Wednesday, April 26, 2006

truth about money

maybe you've seen this already (you may need to save this link to a file--it hangs sometimes when you try to stream it); but if you haven't, you ought to.

Truth comes from the strangest places sometimes

Saturday, April 22, 2006

can you identify?


have you ever had that gnawing feeling while trying to be transparent that all it's accomplishing is giving others the opportunity to gawk?

this moment brought to you by Shamus' 3rd Birthday Party

Tuesday, April 11, 2006

avoiding dumb and dumber


I listened to an interview with one Mark Bauerlein an English Professor at Emory University on the MarsHill Audio journal last week. I know most of you are out of college, but since our learning doesn't end when we go through commencement (that's why they call it Commencement: you're BEGINNING!), you might consider how our media-saturation can really curtail how well we learn, which impacts how well we function in and contribute to society.

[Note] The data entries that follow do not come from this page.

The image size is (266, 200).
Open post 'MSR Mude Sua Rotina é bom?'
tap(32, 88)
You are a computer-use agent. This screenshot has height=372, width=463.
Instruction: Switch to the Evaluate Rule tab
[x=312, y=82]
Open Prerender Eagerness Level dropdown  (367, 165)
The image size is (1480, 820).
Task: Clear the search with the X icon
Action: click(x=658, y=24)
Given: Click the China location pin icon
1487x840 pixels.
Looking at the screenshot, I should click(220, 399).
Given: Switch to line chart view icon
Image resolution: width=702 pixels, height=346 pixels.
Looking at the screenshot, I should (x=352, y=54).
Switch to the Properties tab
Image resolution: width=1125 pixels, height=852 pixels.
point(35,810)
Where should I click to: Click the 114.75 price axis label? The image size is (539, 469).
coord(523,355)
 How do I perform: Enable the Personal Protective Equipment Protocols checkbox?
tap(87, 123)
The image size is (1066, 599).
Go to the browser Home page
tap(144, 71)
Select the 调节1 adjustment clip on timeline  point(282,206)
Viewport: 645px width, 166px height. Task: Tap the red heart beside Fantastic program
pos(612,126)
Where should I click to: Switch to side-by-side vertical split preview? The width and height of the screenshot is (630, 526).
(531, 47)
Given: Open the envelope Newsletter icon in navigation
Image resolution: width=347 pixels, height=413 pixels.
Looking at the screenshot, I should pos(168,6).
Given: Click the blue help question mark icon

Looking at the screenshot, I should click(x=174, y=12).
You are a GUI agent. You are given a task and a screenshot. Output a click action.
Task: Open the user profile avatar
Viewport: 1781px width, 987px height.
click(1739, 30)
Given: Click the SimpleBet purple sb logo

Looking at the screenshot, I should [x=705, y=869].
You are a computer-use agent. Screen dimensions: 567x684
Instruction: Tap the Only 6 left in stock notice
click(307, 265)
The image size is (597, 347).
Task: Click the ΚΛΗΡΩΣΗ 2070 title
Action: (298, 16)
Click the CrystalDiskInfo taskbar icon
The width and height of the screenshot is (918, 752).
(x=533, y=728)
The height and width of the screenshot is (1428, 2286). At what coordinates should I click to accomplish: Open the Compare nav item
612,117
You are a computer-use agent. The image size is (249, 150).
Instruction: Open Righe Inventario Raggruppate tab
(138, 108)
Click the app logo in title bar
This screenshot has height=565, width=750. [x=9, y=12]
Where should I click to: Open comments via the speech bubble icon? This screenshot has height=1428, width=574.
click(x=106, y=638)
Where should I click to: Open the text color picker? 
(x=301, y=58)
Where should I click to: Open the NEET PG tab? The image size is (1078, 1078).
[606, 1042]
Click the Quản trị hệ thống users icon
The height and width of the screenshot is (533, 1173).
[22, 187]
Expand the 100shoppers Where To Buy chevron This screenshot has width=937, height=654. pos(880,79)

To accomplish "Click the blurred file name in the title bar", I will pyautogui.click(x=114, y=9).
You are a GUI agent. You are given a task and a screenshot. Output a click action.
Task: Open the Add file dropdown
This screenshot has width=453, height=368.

Here's the essay upon which the interview was based.

Any comments?

Tuesday, April 04, 2006

perusing Da Vinci for the first time?

Here’s a short bibliography of works recommended by Dr. Bob Pyne (Prof of Systematic Theology, Dallas Theological Seminary) for those interested in all the hub-bub about The Da Vinci Code. It’s not so much a list of books for how to debunk its contents, but rather an invitation to learn how to engage the culture’s in its almost innate tendency to minimize the deity of Christ. It also offers some recommendations for Christian fiction that will cultivate (or renew) your appreciation for the fiction genre. (Fiction doesn’t always have to center on the rapture.)

Monday, April 03, 2006

prep for the spiritual colonoscopy


John Piper, as you may have heard, was recently operated on for prostate cancer. He's regularly referenced in this blog because he has become a kind of mentor in absentia to this blogger. He's on sabbatical studying in Cambridge, England (someone's got to do it, I guess) and he's beginning that studious rest it appears by returning to the Gospels.

Anyway, what's your first reaction to some of the sayings of Jesus that don't readily fit into your conception of Him? Piper provides a helpful exercise here for how to process (and that's a rather antiseptic way of putting it) some of those sayings that you're likely to dismiss at first as something Jesus wouldn't have said.

As one who's had a colonoscopy, I can say that anything that can make the process any less of a shock is a most welcome thing. Consider his few words here a preparation for the kind of spiritual colonoscopy Jesus' words are uniquely equipped to perform.